» **WORK TO COMPLETE**:
Recast the stretch of the data from the line containing "Given: View the" through the end of the data as a Markdown table with the columns Row and Line, numbering each line and leaving out blank lines and any pictures.
....................
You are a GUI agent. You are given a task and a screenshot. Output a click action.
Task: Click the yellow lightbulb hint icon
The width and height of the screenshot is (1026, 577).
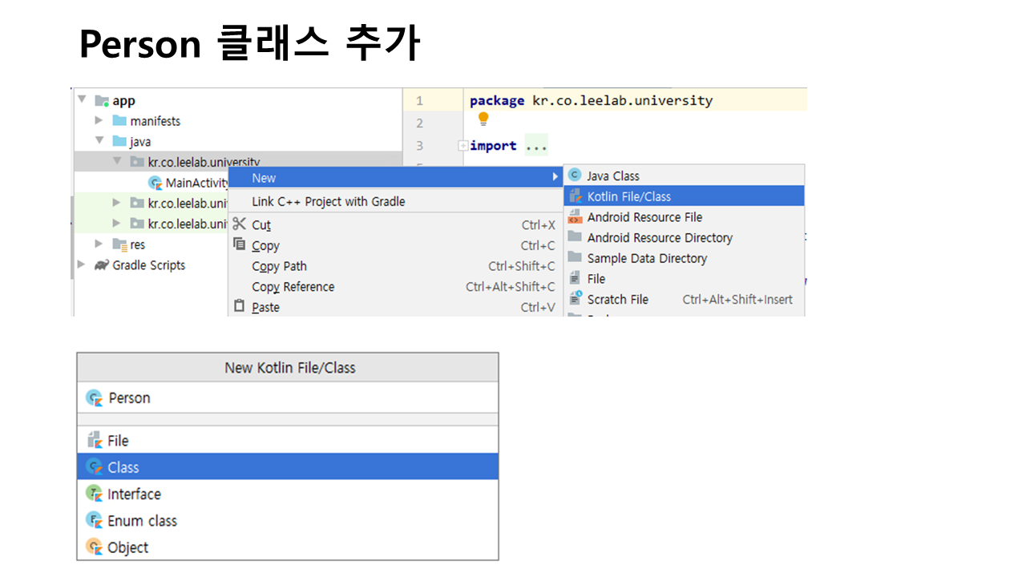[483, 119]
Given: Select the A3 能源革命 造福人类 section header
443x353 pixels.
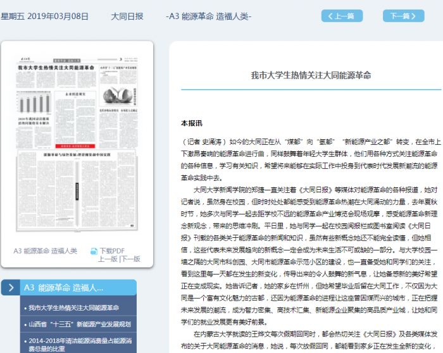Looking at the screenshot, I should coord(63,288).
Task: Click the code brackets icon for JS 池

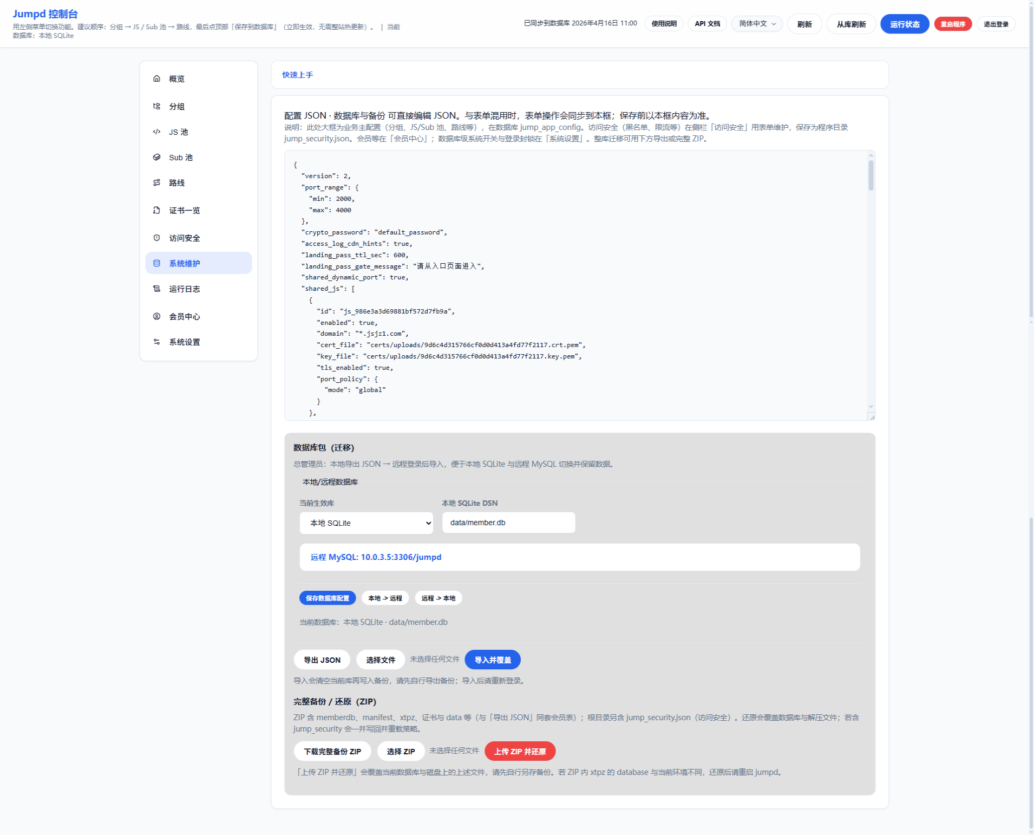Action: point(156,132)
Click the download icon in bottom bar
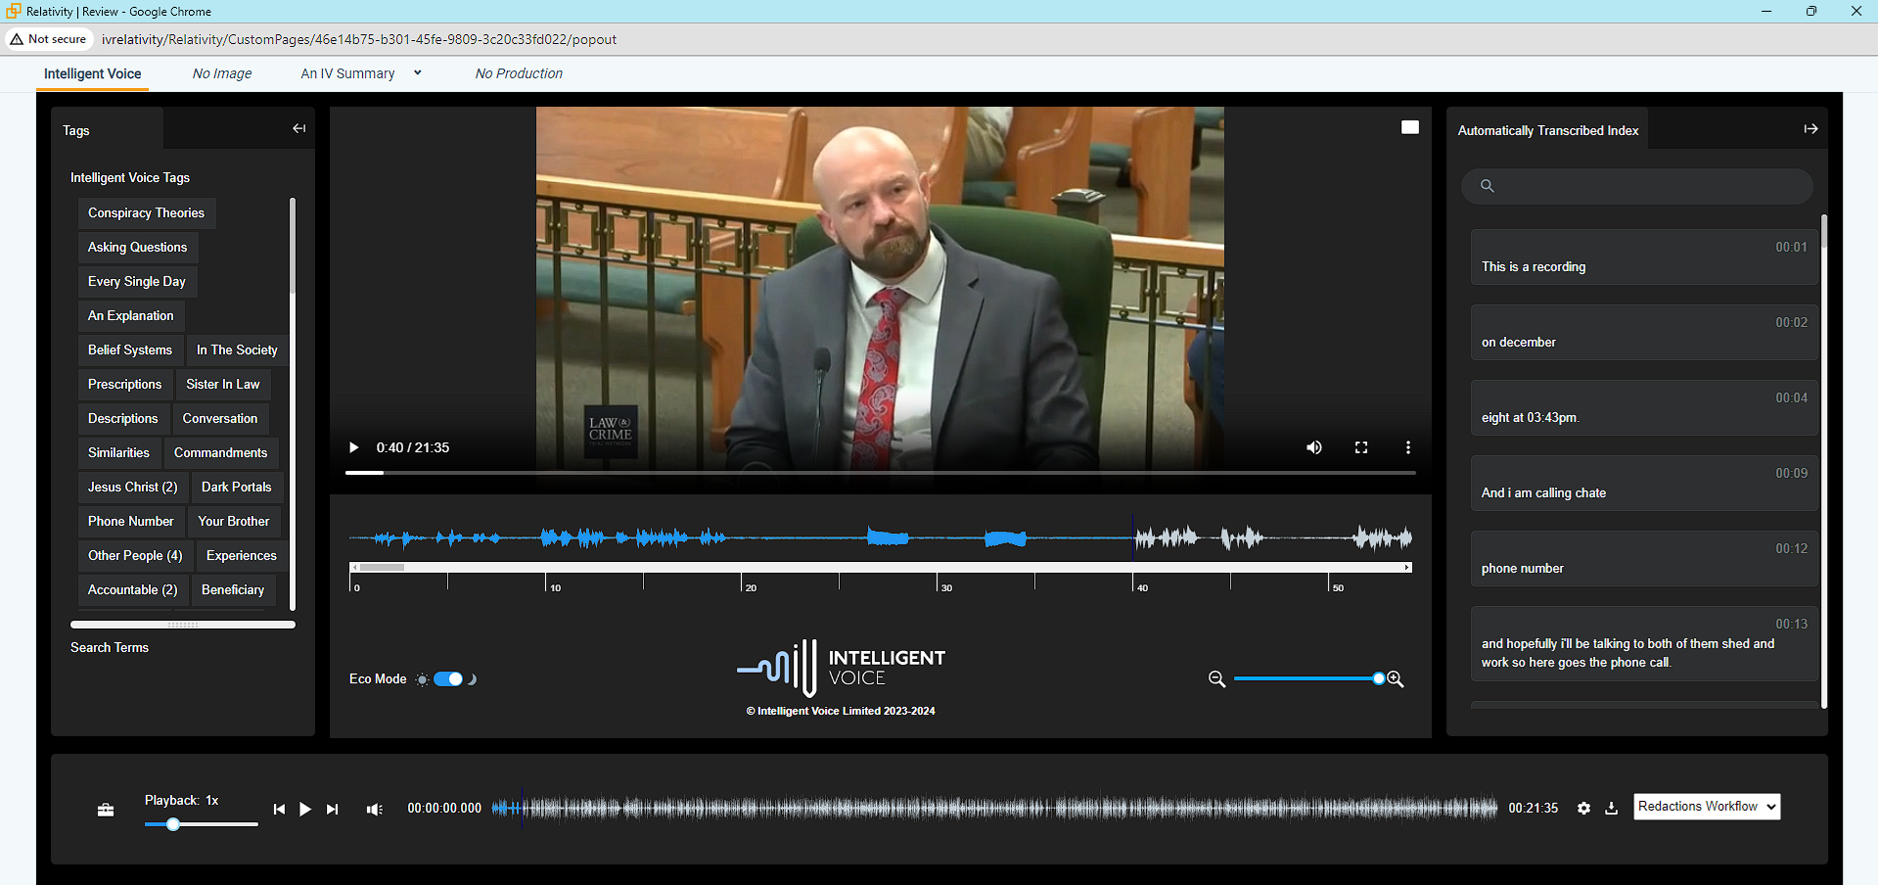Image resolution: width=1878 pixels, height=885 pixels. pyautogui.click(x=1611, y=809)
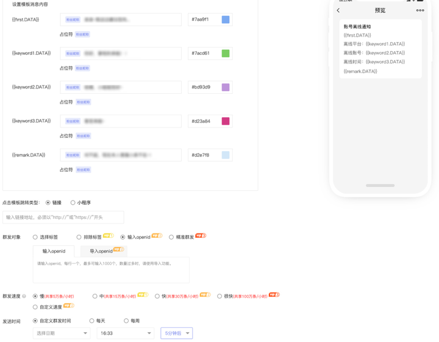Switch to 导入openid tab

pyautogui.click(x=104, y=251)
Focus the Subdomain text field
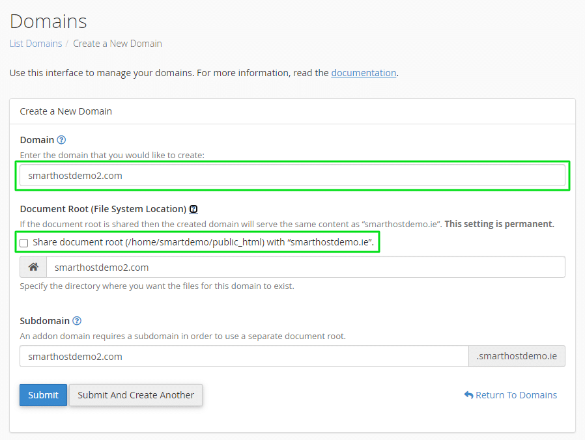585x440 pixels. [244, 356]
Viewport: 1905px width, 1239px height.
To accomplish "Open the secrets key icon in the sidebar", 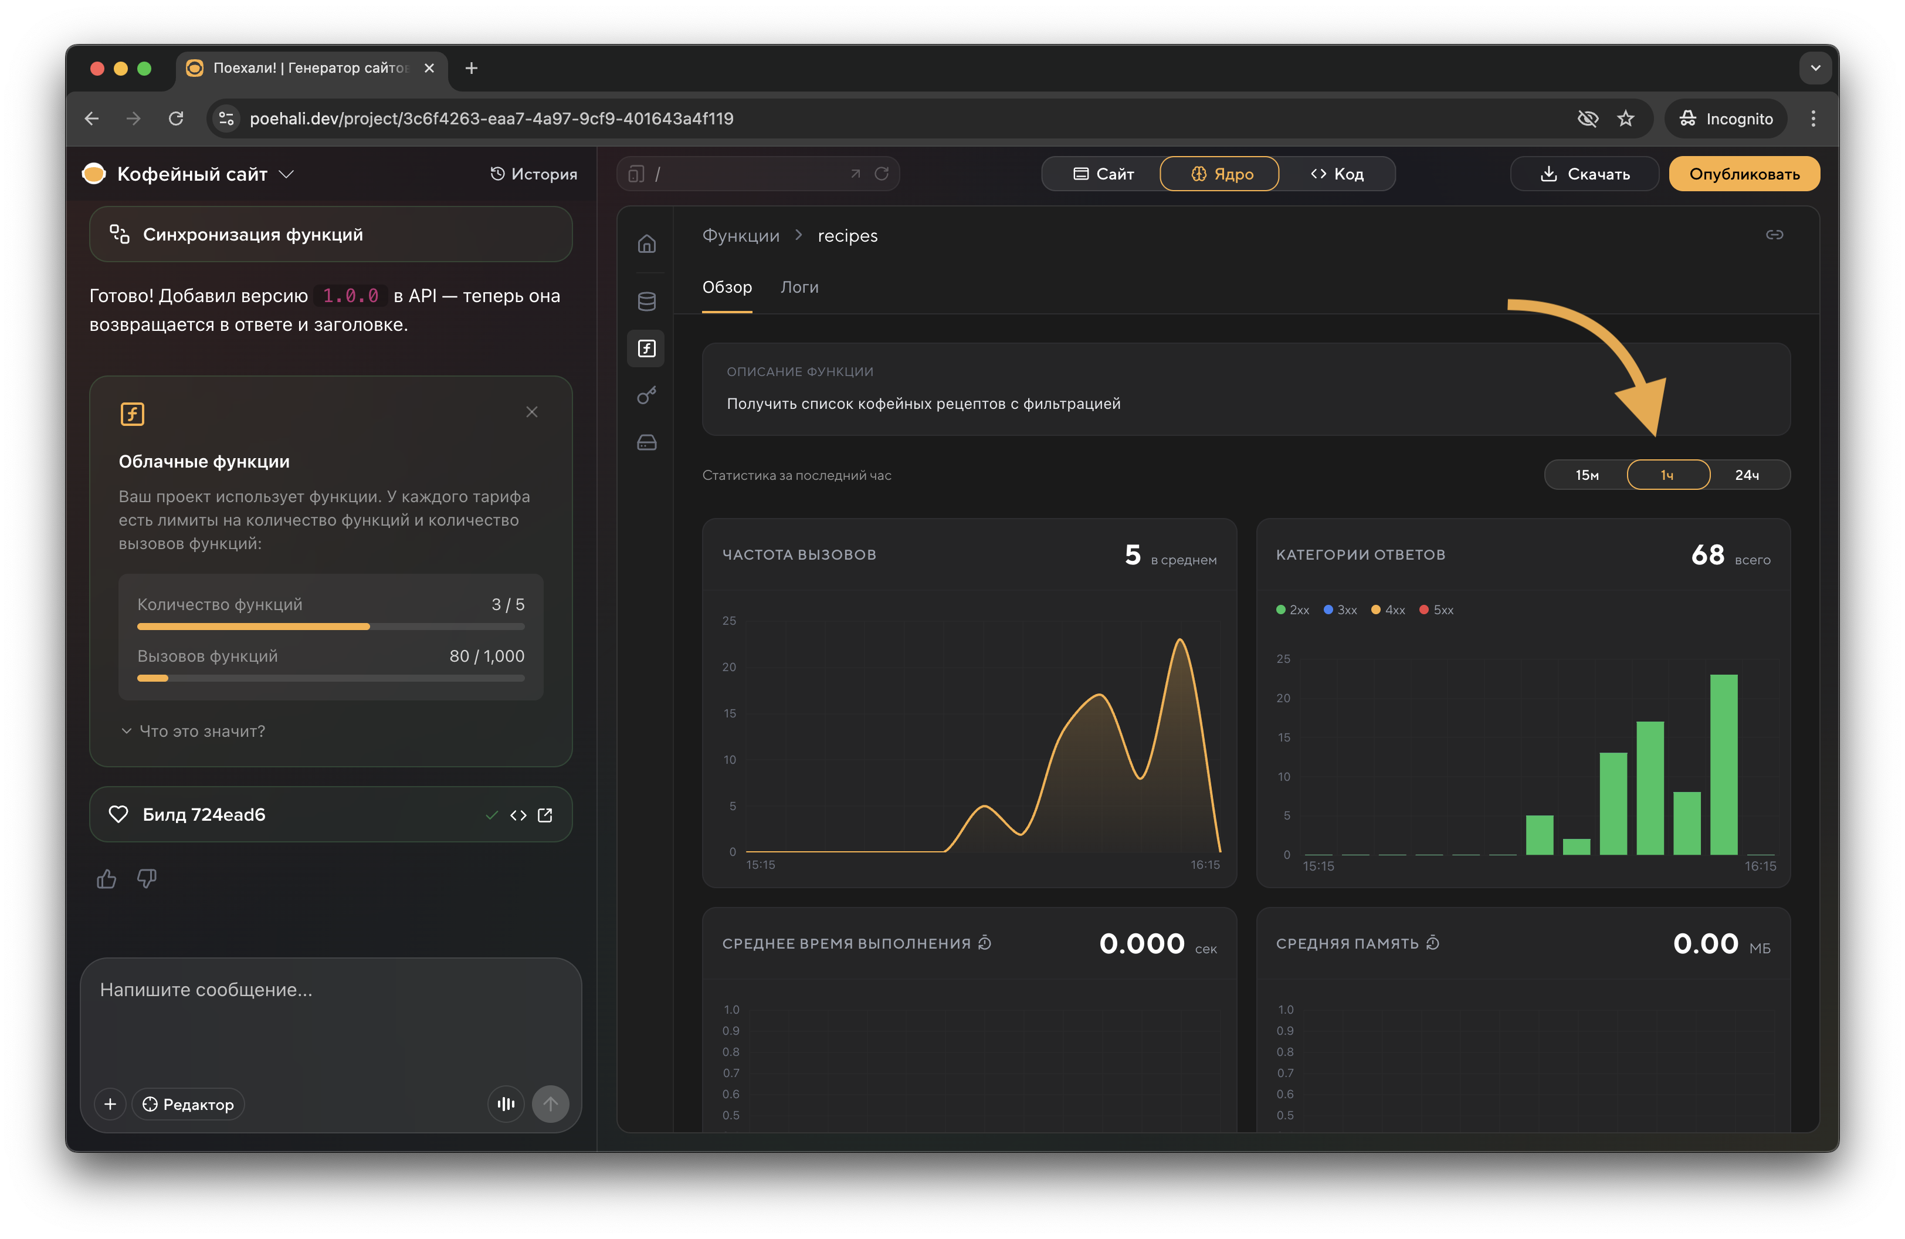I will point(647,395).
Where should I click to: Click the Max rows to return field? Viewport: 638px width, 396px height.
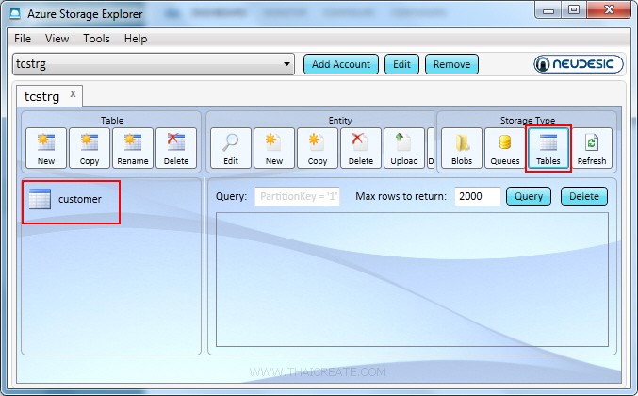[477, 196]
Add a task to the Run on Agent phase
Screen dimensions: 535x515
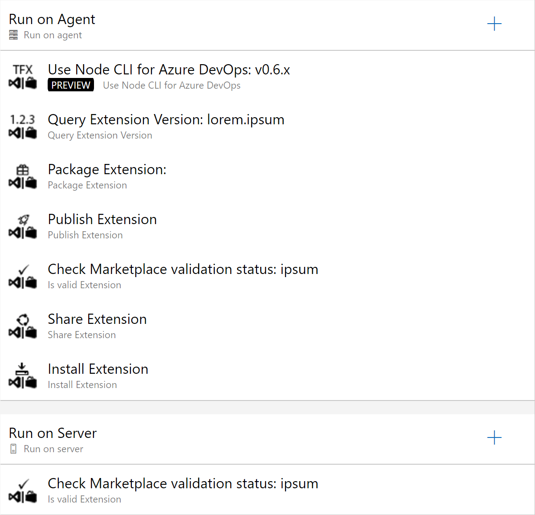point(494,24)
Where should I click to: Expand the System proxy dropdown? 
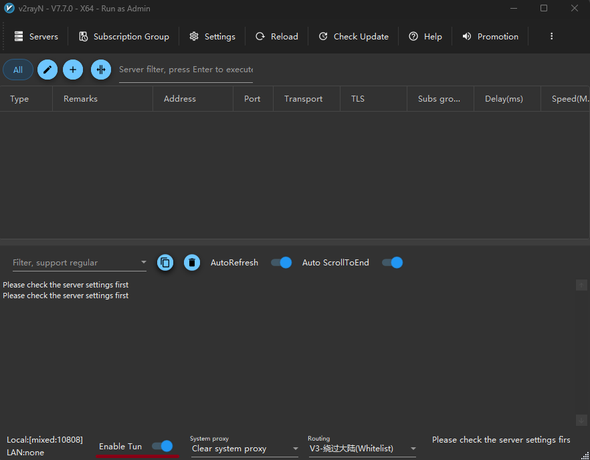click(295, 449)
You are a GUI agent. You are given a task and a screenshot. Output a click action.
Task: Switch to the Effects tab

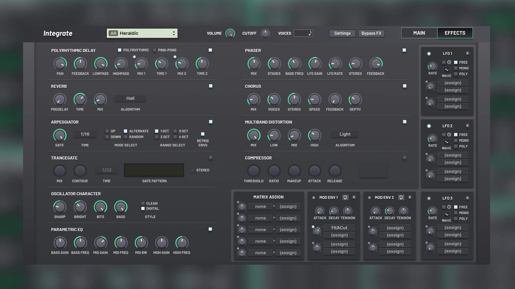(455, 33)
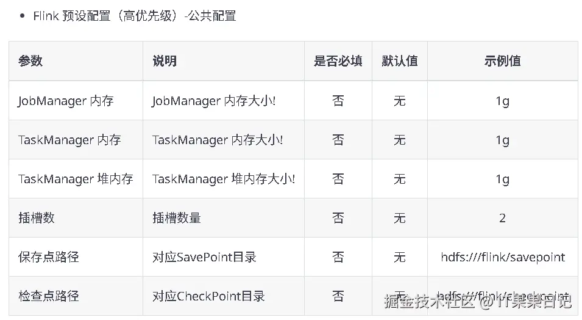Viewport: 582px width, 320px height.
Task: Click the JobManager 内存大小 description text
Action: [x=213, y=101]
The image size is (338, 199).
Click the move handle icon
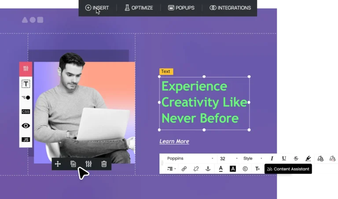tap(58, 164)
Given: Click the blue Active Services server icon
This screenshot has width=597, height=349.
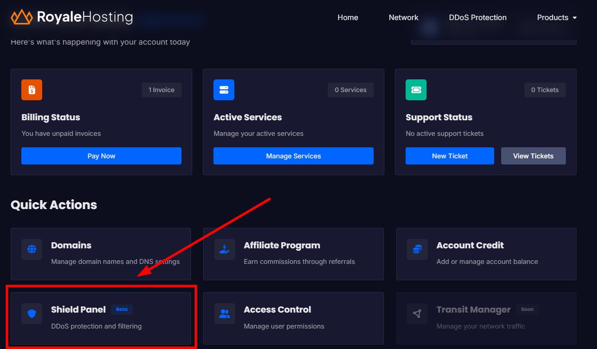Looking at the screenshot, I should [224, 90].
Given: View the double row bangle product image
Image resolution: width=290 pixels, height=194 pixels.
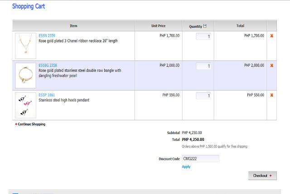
....................
» **WRITTEN RESPONSE**:
| Row | Line |
|---|---|
| 1 | Given: View the double row bangle product image |
| 2 | Image resolution: width=290 pixels, height=194 pixels. |